During Wintersession, the Career Connections Center will host various workshops on topics ranging from internship and job search strategies to information sessions on summer funding, as well as an alumni job shadow program and its signature Life After Clark event for juniors and seniors. Drop-in advising hours will also be offered throughout the remainder of the break, which provide casual, one-on-one opportunities for students to set mini goals like updating their resumé or Handshake profile, explore LinkedIn Learning, or focus on longer-term objectives with their career adviser.
“We’re providing an engaging menu of opportunities so that there is something for everyone — both high level and very specific,” Curry says.
Many student-run clubs and organizations will continue to host events throughout Wintersession, and student leaders can take advantage of drop-in sessions hosted by the Office of Student Leadership and Programming on a variety of topics — from the dos and don’ts of virtual engagement to planning for spring semester. The office is also working with several student ambassadors who will help promote fun, engaging opportunities on social media, including events like virtual trivia and photo contests.

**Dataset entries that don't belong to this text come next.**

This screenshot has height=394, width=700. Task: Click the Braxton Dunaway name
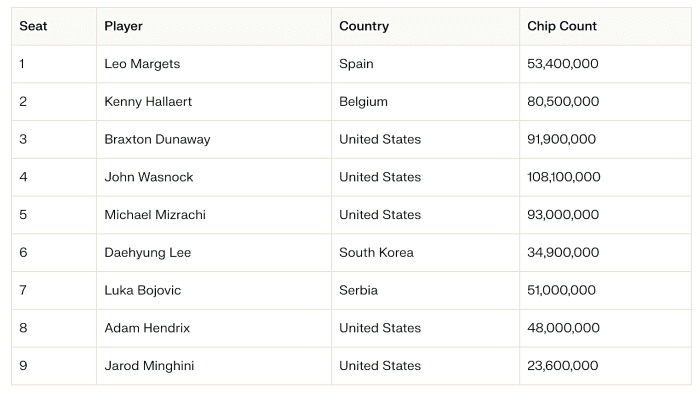tap(157, 139)
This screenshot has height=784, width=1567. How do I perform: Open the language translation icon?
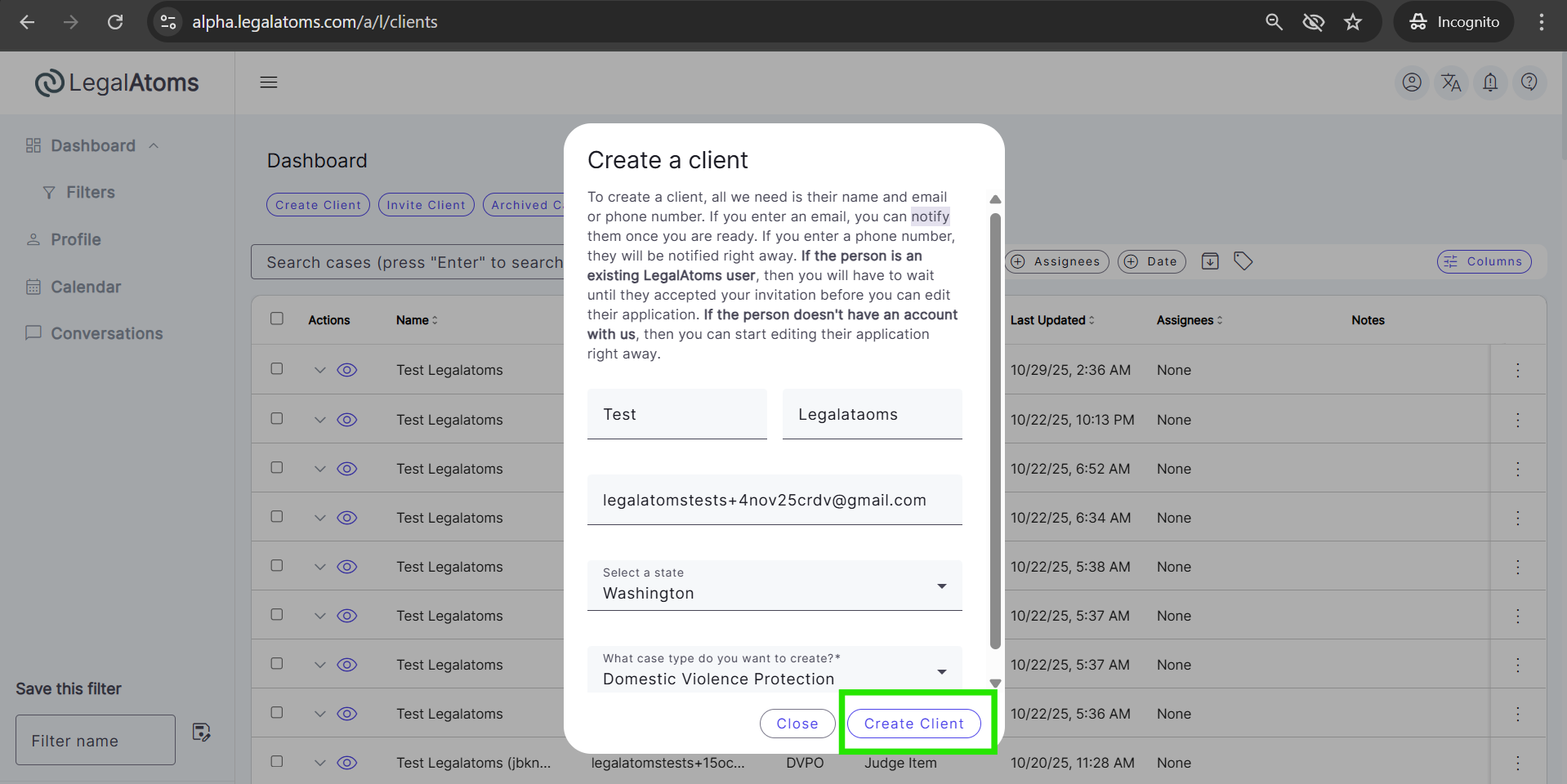tap(1450, 82)
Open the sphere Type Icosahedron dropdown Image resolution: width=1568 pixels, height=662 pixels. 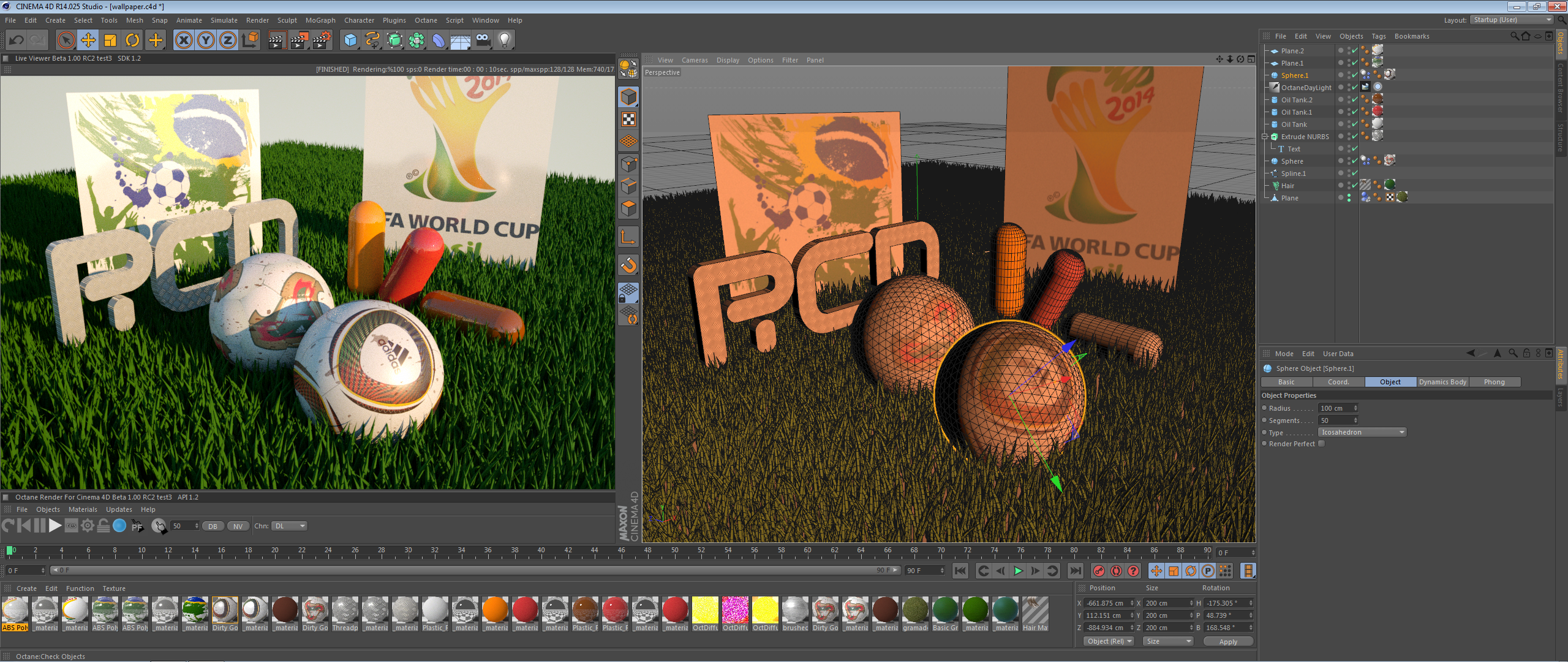1362,432

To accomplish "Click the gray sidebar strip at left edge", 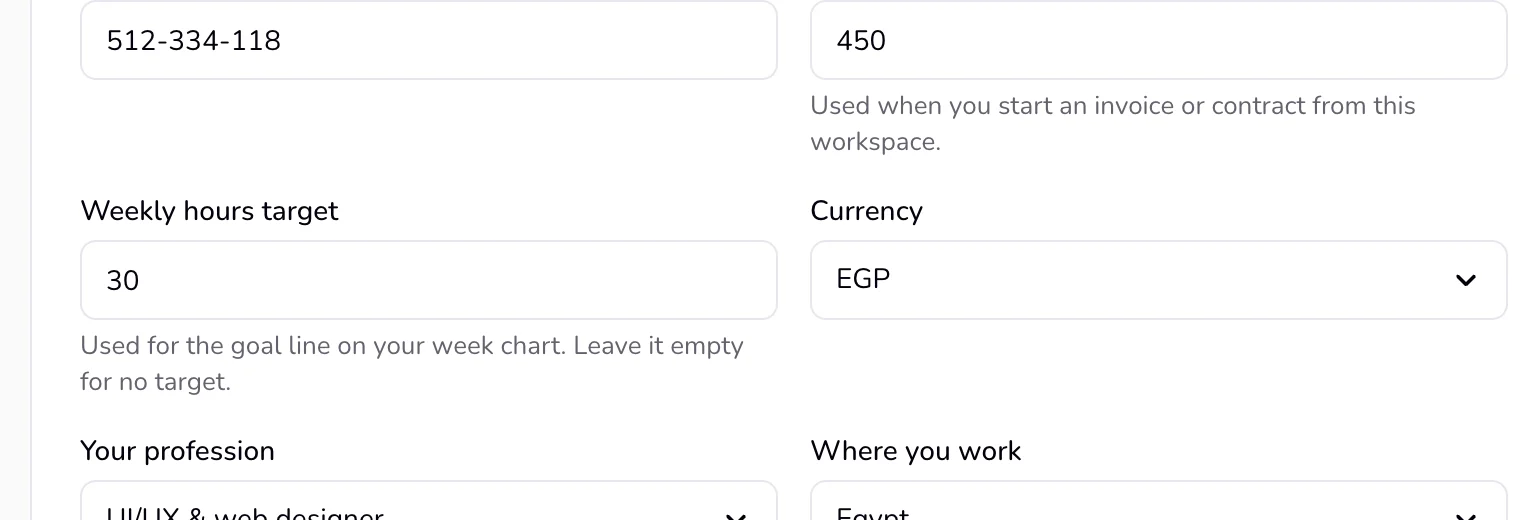I will pos(15,260).
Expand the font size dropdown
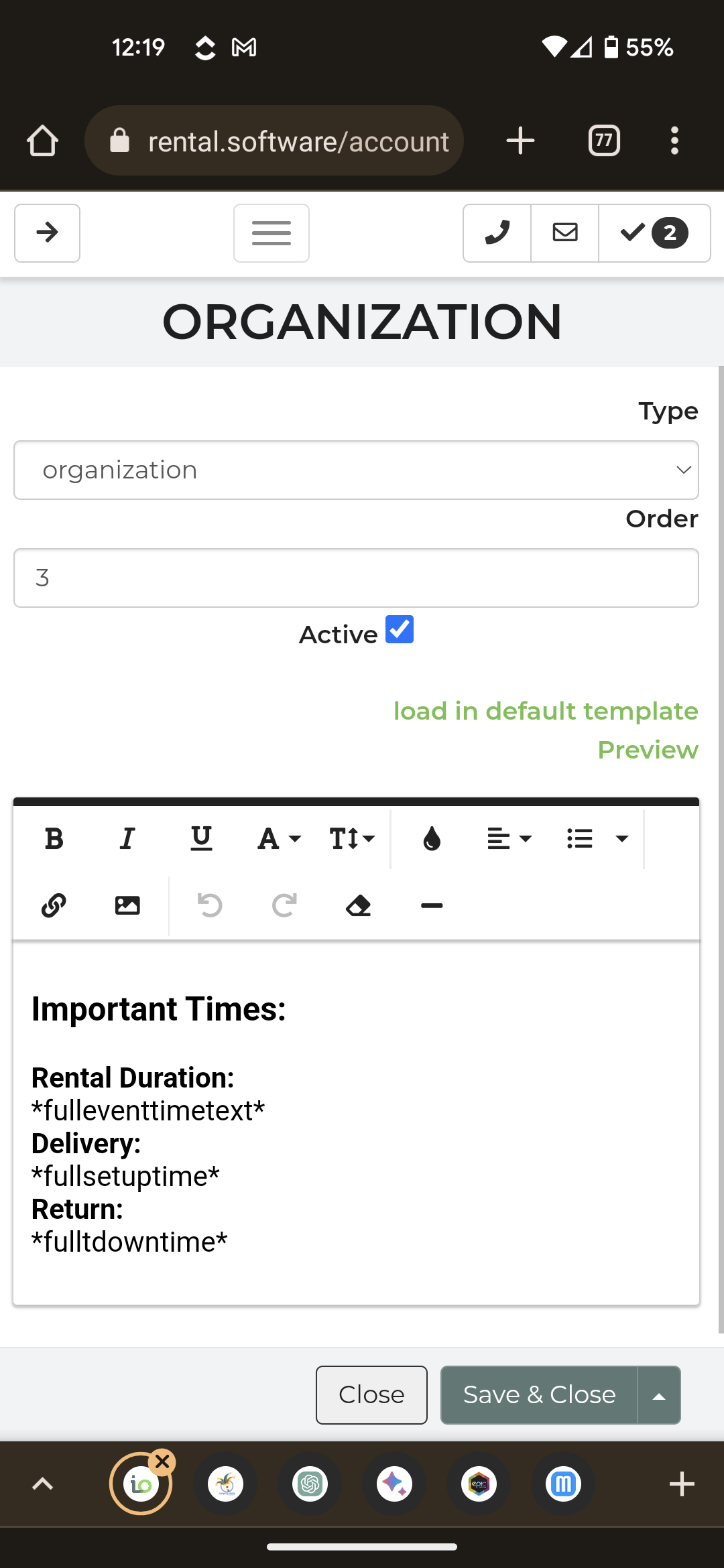The image size is (724, 1568). point(352,838)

Shilling encourages students to take advantage of all the unique ways to stay connected and engage with the campus community — including by connecting through social media platforms and participating in smaller group activities via Zoom that give them a chance to get acquainted with their peers.
“There’s an opportunity to get to know each other on a different level,” she says. “Be vulnerable and have your video on and be open to engaging with others. Once a couple of people begin to do that, others will feel that it’s a welcoming and inclusive environment. Also, have fun with backgrounds — that’s another way to show your personality. This is a unique chance to explore Clark in a way you don’t normally see when you’re physically on campus.”